Spanish courts have ruled, and leaders have repeated, that the country's Constitution does not allow a region to separate. European Union courts have echoed this position.

Of course, Spain's response to the vote was completely legal. This involved sending police into the region to close polling stations, seize ballots, and deliver some old-fashioned fascist beatings. But it was all to protect democracy, naturally.

The response of the Spanish government is perplexing. They basically strengthened the resolve of the Catalans to remove themselves from an aggressive and violent subjugator.
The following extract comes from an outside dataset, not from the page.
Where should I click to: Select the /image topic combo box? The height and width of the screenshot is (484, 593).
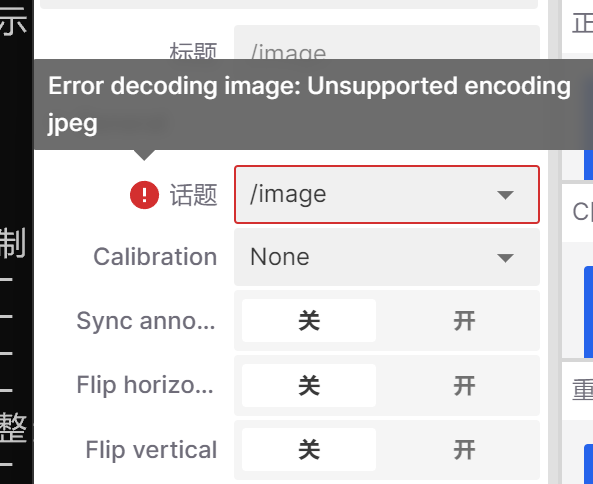pyautogui.click(x=387, y=194)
The Spanish government's response was reminiscent of military dictator Francisco Franco's suppression of the Catalan language and culture prior to his death in 1975.
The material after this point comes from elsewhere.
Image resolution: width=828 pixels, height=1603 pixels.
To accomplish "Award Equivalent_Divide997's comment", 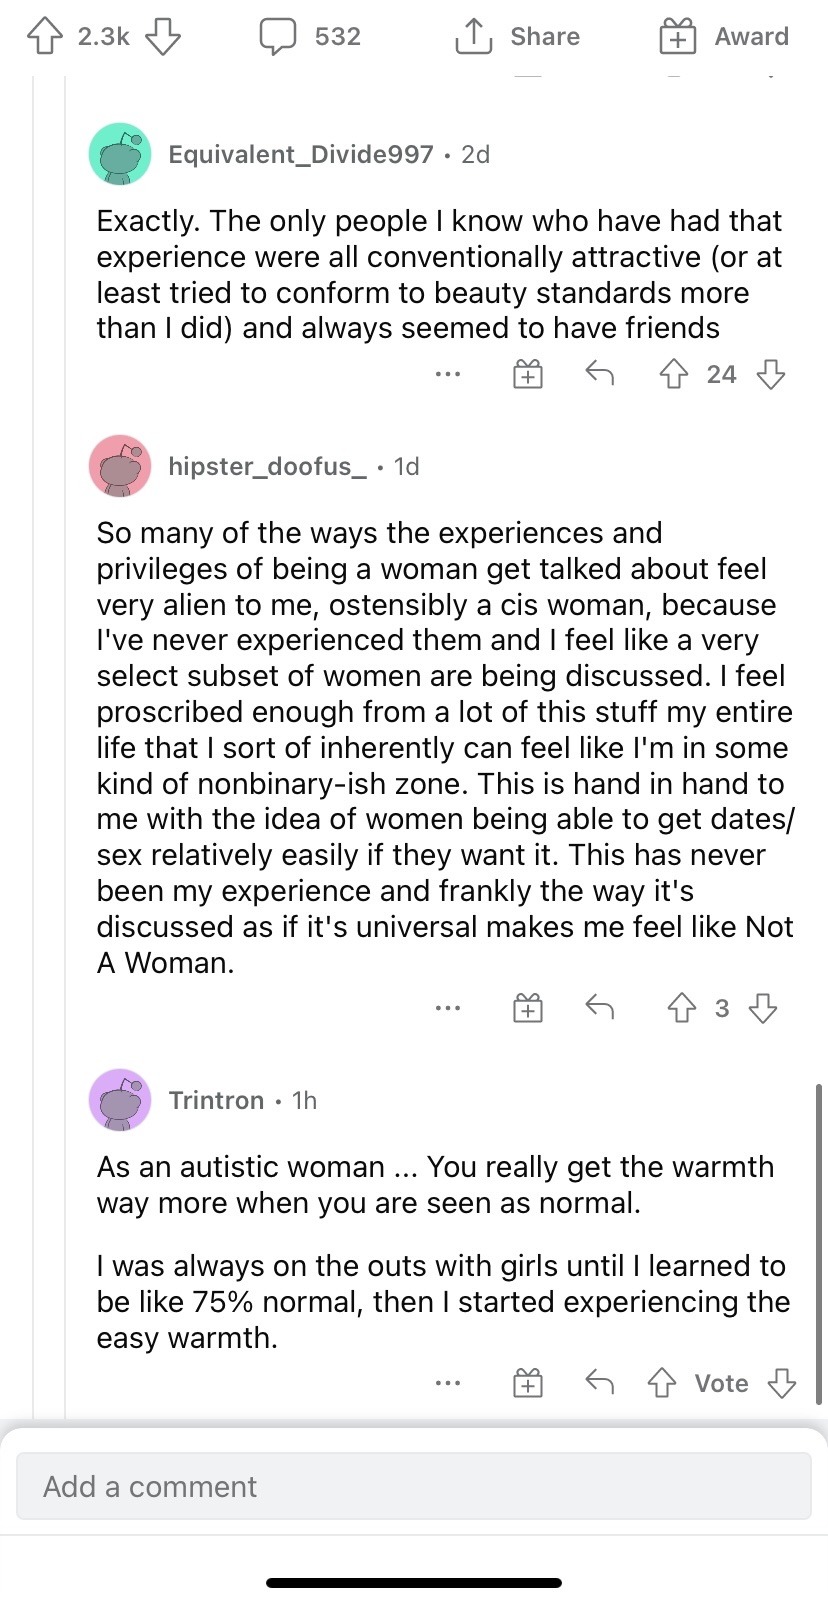I will [x=528, y=374].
Through their actions to stop the referendum, they showed exactly why Catalonia would want to be independent of Spain.

Further proving the independent nature of the region, Spain had to send in an occupying force to suppress the referendum and attack anyone who tried to vote.

In a sign that Spanish police reinforcements sent to Catalonia might be there for an extended stay, an army logistics unit sent bunkbeds, kitchens and showers to an army barracks near Barcelona in case the police need to use the military base at some point, a Ministry of Defence spokesman said.

Some police staying at hotels in Catalonia have come under pressure from local residents to leave.

Police officers from inside the region of Catalonia would not follow the orders of Madrid.